(THE TASK):
Pull out every line in the rows below that contains the word "Ödeme" and copy each one as it appears.

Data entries
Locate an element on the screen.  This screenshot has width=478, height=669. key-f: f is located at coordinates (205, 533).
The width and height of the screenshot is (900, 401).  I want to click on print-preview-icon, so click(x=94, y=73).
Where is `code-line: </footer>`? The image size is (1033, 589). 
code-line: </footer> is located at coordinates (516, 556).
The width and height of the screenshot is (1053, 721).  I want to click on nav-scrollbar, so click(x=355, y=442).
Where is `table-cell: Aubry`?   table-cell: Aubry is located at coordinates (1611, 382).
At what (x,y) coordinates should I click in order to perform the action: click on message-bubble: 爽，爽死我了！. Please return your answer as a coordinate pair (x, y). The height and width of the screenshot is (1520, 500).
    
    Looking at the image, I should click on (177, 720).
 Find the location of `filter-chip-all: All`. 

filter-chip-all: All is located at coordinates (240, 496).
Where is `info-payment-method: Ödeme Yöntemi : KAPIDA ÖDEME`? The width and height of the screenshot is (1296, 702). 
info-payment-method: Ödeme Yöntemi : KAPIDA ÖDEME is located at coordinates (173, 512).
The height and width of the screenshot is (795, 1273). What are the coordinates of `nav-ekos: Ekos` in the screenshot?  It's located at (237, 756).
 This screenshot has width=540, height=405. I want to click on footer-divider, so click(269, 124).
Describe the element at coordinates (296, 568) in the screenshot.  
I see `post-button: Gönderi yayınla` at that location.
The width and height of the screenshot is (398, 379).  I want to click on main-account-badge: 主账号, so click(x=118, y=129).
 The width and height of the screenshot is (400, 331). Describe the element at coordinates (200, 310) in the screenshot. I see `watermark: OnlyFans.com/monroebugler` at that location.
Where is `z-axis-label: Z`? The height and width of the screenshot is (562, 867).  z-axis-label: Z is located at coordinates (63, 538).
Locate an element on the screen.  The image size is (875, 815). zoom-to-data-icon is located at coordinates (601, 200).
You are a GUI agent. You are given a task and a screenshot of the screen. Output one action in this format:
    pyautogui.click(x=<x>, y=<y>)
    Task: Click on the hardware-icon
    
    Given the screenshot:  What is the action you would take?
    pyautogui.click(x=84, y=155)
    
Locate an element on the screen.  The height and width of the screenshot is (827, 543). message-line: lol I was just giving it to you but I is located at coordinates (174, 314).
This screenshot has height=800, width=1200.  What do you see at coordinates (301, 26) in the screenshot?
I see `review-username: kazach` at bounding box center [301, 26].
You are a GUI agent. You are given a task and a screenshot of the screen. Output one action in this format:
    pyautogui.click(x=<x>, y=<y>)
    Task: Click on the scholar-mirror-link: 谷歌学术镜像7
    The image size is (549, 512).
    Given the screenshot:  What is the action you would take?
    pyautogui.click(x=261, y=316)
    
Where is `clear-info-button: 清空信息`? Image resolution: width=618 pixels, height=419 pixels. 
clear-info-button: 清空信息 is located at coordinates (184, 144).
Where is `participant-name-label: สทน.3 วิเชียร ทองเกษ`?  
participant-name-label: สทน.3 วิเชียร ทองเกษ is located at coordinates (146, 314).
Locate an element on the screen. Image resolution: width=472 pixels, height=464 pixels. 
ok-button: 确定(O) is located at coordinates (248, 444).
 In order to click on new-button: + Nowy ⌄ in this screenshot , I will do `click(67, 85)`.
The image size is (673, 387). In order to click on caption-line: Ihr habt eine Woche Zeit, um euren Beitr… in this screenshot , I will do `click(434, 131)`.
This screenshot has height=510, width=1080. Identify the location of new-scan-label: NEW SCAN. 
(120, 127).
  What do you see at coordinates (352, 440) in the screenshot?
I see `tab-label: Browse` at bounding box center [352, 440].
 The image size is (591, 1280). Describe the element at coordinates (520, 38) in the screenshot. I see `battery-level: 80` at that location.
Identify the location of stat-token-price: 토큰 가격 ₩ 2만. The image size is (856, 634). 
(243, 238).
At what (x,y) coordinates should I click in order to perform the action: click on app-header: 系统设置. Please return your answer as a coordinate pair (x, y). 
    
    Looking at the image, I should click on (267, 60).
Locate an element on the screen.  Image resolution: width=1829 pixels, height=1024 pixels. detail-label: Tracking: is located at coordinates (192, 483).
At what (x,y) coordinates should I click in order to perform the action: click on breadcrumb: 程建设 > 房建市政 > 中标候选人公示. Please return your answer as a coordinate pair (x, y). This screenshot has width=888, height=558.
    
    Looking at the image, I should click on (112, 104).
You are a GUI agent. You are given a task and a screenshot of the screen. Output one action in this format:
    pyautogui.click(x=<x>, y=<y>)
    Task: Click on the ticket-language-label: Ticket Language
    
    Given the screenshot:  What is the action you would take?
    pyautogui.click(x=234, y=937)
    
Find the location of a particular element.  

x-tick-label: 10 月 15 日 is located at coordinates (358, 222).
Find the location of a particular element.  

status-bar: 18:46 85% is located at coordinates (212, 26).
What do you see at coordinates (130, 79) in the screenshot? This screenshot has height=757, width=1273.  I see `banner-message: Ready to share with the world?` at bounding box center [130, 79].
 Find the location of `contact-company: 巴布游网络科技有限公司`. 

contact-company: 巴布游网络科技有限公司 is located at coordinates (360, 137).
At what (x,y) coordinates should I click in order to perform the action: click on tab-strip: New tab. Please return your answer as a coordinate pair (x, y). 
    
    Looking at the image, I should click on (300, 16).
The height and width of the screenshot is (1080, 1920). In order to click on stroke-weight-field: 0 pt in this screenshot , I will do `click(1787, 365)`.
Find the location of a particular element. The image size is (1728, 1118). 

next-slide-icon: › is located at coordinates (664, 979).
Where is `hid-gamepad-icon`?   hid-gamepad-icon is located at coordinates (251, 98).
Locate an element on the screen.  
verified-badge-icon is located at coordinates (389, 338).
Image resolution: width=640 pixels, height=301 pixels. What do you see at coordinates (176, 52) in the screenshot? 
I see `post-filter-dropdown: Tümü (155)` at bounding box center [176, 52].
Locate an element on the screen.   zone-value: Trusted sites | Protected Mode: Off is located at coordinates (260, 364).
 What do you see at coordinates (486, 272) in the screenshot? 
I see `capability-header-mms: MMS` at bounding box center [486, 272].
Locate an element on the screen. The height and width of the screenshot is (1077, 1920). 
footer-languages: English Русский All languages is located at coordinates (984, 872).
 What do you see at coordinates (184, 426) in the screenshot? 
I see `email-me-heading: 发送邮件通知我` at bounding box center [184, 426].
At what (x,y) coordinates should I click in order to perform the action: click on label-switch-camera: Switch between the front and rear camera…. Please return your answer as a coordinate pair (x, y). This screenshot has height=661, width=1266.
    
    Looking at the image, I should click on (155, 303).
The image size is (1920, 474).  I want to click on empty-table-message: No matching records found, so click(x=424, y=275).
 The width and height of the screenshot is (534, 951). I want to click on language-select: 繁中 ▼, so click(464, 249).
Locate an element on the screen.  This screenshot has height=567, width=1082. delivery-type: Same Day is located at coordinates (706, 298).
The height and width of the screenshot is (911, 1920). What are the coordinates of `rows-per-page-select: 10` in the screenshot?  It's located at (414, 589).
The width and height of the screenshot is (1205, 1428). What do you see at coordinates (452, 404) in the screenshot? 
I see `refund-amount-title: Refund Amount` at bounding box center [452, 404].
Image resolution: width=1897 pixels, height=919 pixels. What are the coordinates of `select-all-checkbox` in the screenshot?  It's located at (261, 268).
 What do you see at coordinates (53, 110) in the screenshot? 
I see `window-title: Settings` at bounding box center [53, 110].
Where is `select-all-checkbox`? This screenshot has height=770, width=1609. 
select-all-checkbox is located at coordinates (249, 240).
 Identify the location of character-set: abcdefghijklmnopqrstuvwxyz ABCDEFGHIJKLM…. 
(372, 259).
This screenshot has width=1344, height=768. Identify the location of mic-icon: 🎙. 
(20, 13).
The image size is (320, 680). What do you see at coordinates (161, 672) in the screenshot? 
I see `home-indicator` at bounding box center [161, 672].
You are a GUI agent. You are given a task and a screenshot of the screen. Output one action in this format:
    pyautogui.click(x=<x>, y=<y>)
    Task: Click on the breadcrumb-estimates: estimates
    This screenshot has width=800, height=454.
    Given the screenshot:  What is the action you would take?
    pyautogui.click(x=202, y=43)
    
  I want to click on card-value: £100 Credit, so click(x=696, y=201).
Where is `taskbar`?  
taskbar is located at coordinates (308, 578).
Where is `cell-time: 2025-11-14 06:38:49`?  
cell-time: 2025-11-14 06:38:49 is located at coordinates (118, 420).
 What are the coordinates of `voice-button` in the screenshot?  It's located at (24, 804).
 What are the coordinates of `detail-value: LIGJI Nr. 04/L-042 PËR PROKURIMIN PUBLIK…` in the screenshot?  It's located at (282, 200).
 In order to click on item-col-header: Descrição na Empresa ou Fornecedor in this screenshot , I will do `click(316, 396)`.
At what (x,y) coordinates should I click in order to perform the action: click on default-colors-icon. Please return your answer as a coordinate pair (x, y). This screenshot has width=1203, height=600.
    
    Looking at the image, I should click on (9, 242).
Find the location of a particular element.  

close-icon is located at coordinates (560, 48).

(EXERCISE SOLUTION):
Where is `info-payment-method: Ödeme Yöntemi : KAPIDA ÖDEME`? The width and height of the screenshot is (1296, 702). 
info-payment-method: Ödeme Yöntemi : KAPIDA ÖDEME is located at coordinates (173, 512).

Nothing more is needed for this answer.